Ce jour-là, une grande partie des habitants a trouvé refuge à l’hôpital. Si certains sont rentrés chez eux par la suite, les tensions n’ont cessé d’augmenter avec l’arrivée de nouveaux groupes armés, entraînant d’autres vagues de violence.

Depuis le 17 mai, MSF constate un afflux massif de déplacés vers Bambo. Tandis que certains villages ont été évacués, d’autres habitants fuient de manière préventive. Environ 500 ménages sont actuellement installés dans des écoles et des églises, transformées en abris de fortune. Plus de 4 000 autres sont accueillis par des familles locales.

« Ces populations sont arrivées presque sans rien. Elles manquent cruellement de moyens pour s’hydrater, se laver ou même cuisiner. Les installations sanitaires sont insuffisantes, aussi bien dans les sites informels que chez les familles hôtes », alerte Matilde Gueho, cheffe de programme adjointe de MSF au Nord-Kivu.

Cette pression démographique aggrave une situation déjà fragile. L’accès à l’eau, à la nourriture et aux soins devient de plus en plus difficile. « Même les résidents permanents de Bambo ont désormais du mal à rejoindre leurs champs. Dans ce contexte sécuritaire tendu, certains risquent leur vie pour récolter quelques haricots ou fruits », ajoute-t-elle.

Les activités médicales de MSF sont perturbées, notamment dans les centres de santé périphériques. Malgré cela, l’organisation maintient ses services à l’hôpital général de Bambo et dans les structures encore accessibles. Une extension des soins est envisagée, notamment au profit des enfants.

Malgré les combats, une campagne de vaccination contre la rougeole a pu être menée début mai, permettant d’immuniser près de 40 000 enfants de moins de 15 ans. MSF prend également en charge les cas de malnutrition et de rougeole. Le 15 mai, une vingtaine de blessés ont été soignés, principalement des civils victimes de balles perdues ou d’éclats d’obus.

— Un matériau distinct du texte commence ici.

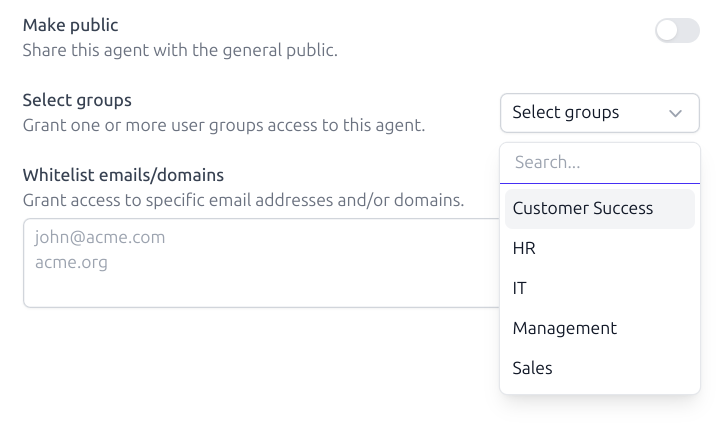720x424 pixels.
Task: Click the Whitelist emails/domains heading
Action: tap(123, 175)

« Nous redoutons que de nouveaux combats n’entraînent encore plus de victimes civiles. Les cas graves sont transférés à notre hôpital de Rutshuru, mais ces évacuations sont compliquées par l’insécurité. Nous avons néanmoins réussi à acheminer plusieurs patients », poursuit Matilde Gueho.

L’hôpital de Bambo a utilisé une grande partie de ses stocks pour traiter les blessés. MSF tente de réapprovisionner les réserves dès qu’une fenêtre d’accès se présente, mais l’opération reste périlleuse et exige une logistique réactive.

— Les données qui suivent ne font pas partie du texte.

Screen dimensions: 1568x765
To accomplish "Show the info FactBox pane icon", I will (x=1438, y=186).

La zone de santé de Bambo est par ailleurs touchée par plusieurs pathologies : paludisme, infections respiratoires aiguës et malnutrition. À Kibirizi, des cas de choléra ont été signalés, notamment dans les sites de déplacement.

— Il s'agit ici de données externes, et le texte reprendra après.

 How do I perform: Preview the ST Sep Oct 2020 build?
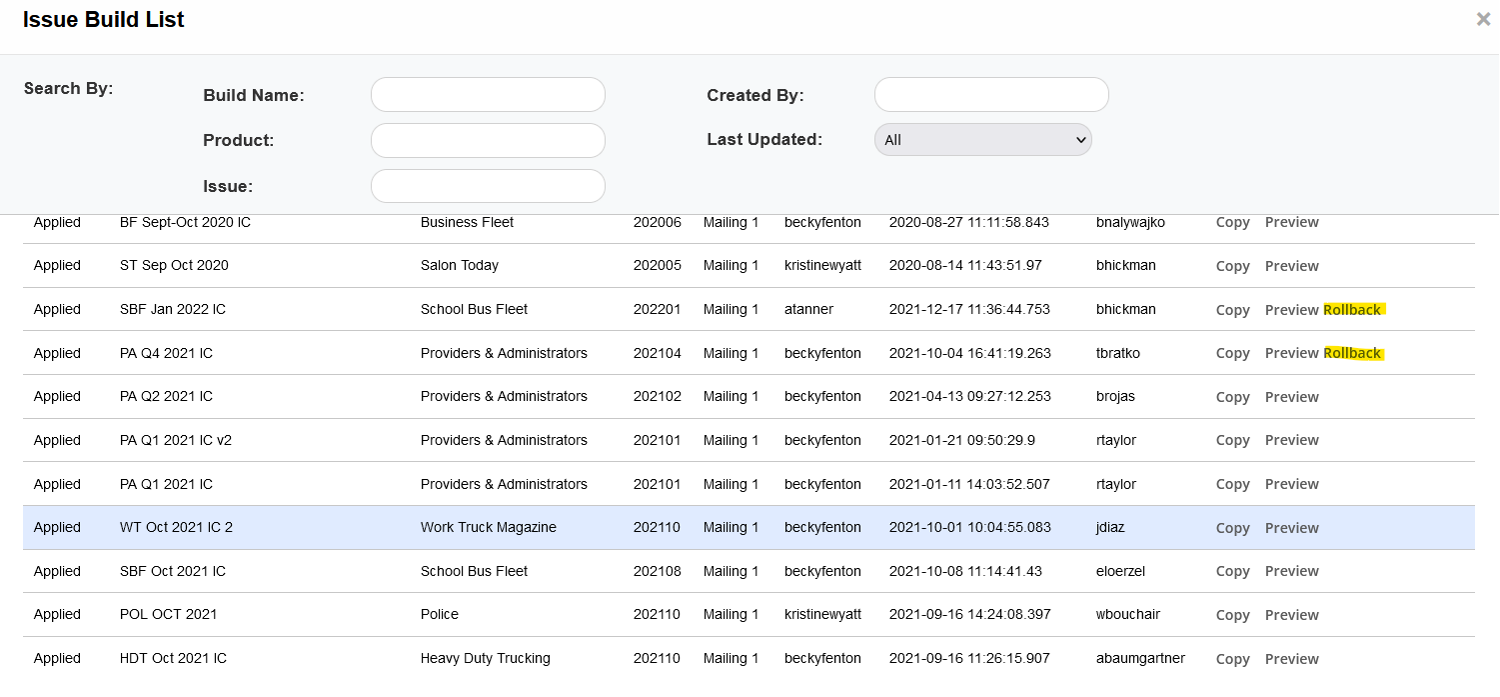tap(1291, 266)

MSF se dit particulièrement préoccupée par la situation nutritionnelle. L’unité de traitement intensif pour enfants malnutris fonctionne déjà au-delà de sa capacité, et l’éventualité d’un nouvel afflux de patients nécessiterait un renforcement urgent des soins ambulatoires.

L’organisation réitère son appel aux parties au conflit, le respect des structures de santé, la garantie de l’accès humanitaire et la protection des civils doivent être assurés. Elle lance également un signal d’alarme à la communauté humanitaire, l’invitant à se mobiliser davantage face à cette urgence croissante.